2,000円以上の水準引き上げを要求/電機連合

(調査・解析部)

[労使]

電機メーカーなどの労組でつくる電機連合(中村正武委員長、64万人)は24,25の両日、横浜市で中央委員会を開き、「2008総合労働条件改善闘争方針」を決めた。賃金はホワイトカラー層の「開発・設計職基幹労働者(30歳相当)」の水準を2,000円以上引き上げるよう求める。時間外手当の割増率についても、1カ月の残業が40時間を超える場合に50%以上とするなどの水準向上を要求する。

「開発・設計職」を統一要求基準に

電機連合は、07年春闘から「職種基準による個別賃金要求方式(職種別賃金要求方式)」に移行した。具体的には、ストライキなどの闘争行動の対象となる統一要求基準について、代表的職種として30歳に相当する「開発・設計職基幹労働者」と35歳相当の「製品組立職基幹労働者」の2つの銘柄を設定。加盟組合がいずれかを選択して現行水準をエントリーしたうえで、水準の引き上げを追求する形だった。

それを08年春闘では、統一要求基準から「製品組立職」を外し、「開発・設計職」に一本化して、2,000円以上の水準の改善を求めることとした。昨年同様、月額31万円の「めざすべき水準」も設定して取り組む。銘柄を統一した理由について中村委員長は、「開発・設計職は、グローバル化が進展するなかで、高付加価値を生む人材群の要の職種であり、企業にとっても優秀な人材を確保するための人材戦略面で重要な位置づけにある」と説明した。なお、「製品組立職」についても、2,000円以上の水準引き上げを求めるが、闘争行動の対象としない統一目標基準とする。

ワーク・ライフ・バランスの観点で割増率アップを要求

一方、長時間労働の解消やワーク・ライフ・バランスの実現に向けて、時間外手当の割増率についても統一目標基準として盛り込んだ。時間外割増率の改善要求は15年ぶり。内容は、(1)1カ月40時間までの残業は30%以上(2)1カ月40時間を超える残業は50%以上(3)休日割増率は50%以上(4)深夜割増率は30%以上――を求める。現行の水準が、月40時間超30%、休日45%など比較的高いことから、「1カ月の残業時間が45時間を超えた場合に50%以上」などとする連合要求よりやや高いレベルに設定している。これについて中村委員長は「ワーク・ライフ・バランス実現の大前提となる長時間労働の是正の有効な施策の一つとして時間外割増率の引き上げを求める。このことで、経営者が労働時間管理や時間外労働の抑制に真摯に取り組むことにつながる。企業にとってコストとしてではなく、明日への投資として積極的に捉えることが肝要だ」などと主張した。なお、中村委員長は連合が立ち上げた「割増共闘」の代表を務めている。電機連合は賃上げとともに割増率の取り組みでも牽引役を担うことになりそうだ。

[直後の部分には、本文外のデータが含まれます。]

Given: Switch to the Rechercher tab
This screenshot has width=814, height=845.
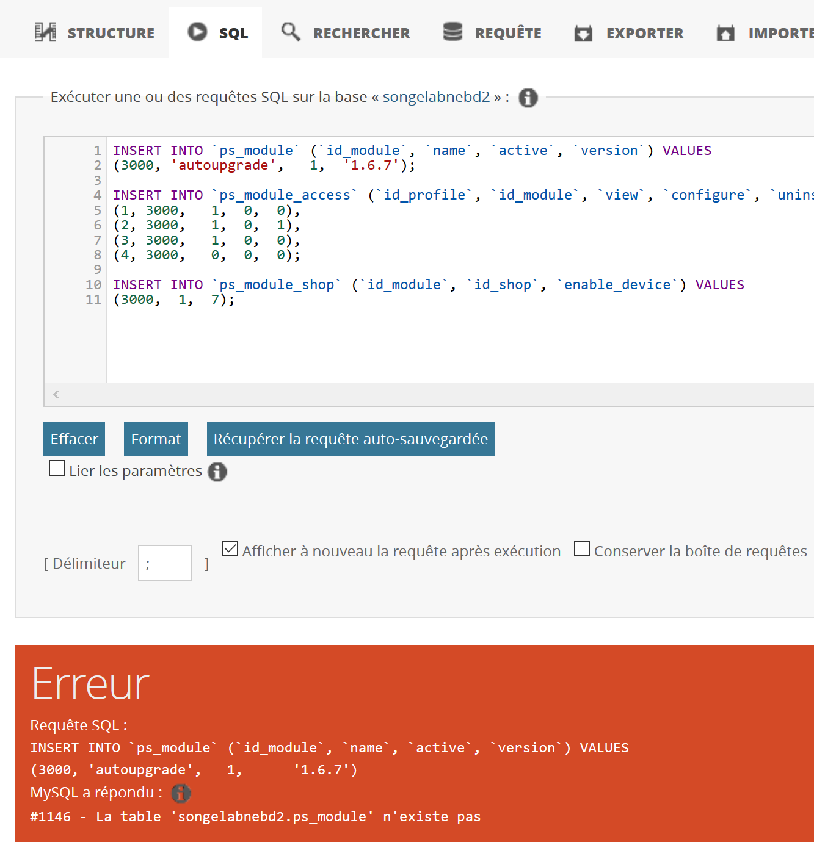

このほか、一時金は昨年同様、年間5カ月分を中心に要求。18歳最低賃金については、統一要求基準として1,500円引き上げて15万2,500円の実現を求める。

なお、闘い方では、これまで17組合で構成してきた「中闘組合」を見直し、岩通とC&D労協を除く15組合とする。

柔軟な対応で統一闘争の発展を

論議では、賃金要求について、統一闘争の進化・発展を求める意見が相次いだ。電機連合は07年春闘でも2,000円以上の水準改善を要求したものの交渉が難航。回答日の2日前に、スト回避基準を「水準改善500円」にしたうえで賃金制度の補正などの「賃金体系是正分等」で上積みを図る戦術に切り替えた。目標水準を上回る単組に限っては、回答のすべてが「賃金体系是正分等」の配分でも了承することとし、闘争戦術も残業と休日出勤の無期限拒否で対応した。こうした流れについて、「07闘争を振り返ると、ストの設定など従来の枠を超えた幅のある戦術を組み込んだ時代にマッチした判断だった。08春闘もこの戦術を有効活用すべきだ」(日立グループ連合)、「要求方式(の一本化)は大きな前進だが、従来から開発・設計職を選択している側からは大きく変わったとの意識は希薄だ。(31万円の)目標水準を超えている立場からすると、進化のスピードを上げて欲しい」(松下電器労連)、「07闘争では、スト設定などの柔軟な対応を行い、新たな息吹が実感できた。この潮流を後退させず、より発展させよう」(三菱電機)などの声があがった。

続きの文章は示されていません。